Mundane Confessions – Pt. 2

“How can life get harder?” It is an ignorant, selfish question. But I have started keeping a tally, an iridescent mark on an old painting for every day I have wanted to give up. Etching those bright lines fails to produce any relief. But it sufficiently symbolizes *those* days.


Each mark varies a little, but follows the same pattern. Each line seems to take forever while I am making it, but ends as abruptly as it began. Each score is transparent, almost invisible unless it is looked for. But when seen, it reflects light instead of revealing what is beneath the surface.


With each one of those marks, I pretend to be ok. I am a mirage. My doubt and clawing sense of despair glimmer briefly at a distance, but on closer inspection they disappear. Frightened of being seen and frightened of remaining unseen, my self-doubt thrives in this paradox.


Fanciful language aside, I spent a week working ten hour days to try to finish and document painted pendants with the hopes that they might sell and feed my meager confidence and empty pockets. With each step, I scrutinized my progress and struggled to make the result as perfect as could be. At the end of this tangent project, I made a single sale out of twenty-two available items.
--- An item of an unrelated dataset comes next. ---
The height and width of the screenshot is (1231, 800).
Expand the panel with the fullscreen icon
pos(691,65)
In exchange for a week of obsessive work, I made twenty dollars - prior to factoring in tax, the costs of materials, and the cost of shipping. My hopeful little necklaces are now bathed in a crimson aura and I cannot bear to look at them. I hastily stuffed them into a cardboard box and placed them out of sight, on the top shelf of my closet. What once was loved and cherished morphed into an icon of ominous failure.


This evening, after a day of alternating between compulsively checking my phone and trying to avoid it, I finally opened Instagram in an attempt to find mindless relief and within seconds found that several good friends made art sales today. I am truly happy for them because I understand the significance of every sale. But I am also broken.
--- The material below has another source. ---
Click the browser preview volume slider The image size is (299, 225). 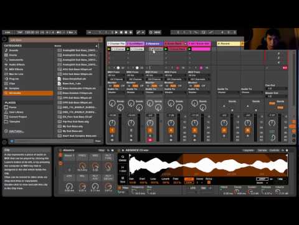coord(54,141)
This occupation should not be a competition, but it is a fertile field for comparisons. And I, for one, am actively failing at the pursuit I have given up my life for. My eyes burn and my head is heavy as I sit here wondering if I will ever feel safe. In truth, the answer may very well be ‘no’ and I must live with that knowledge and push onward, even after all that remained of my hope has waned. Perhaps, someday, all those invisible tally marks will become an icon of their own - an image of my perseverance and unyielding drive to go on.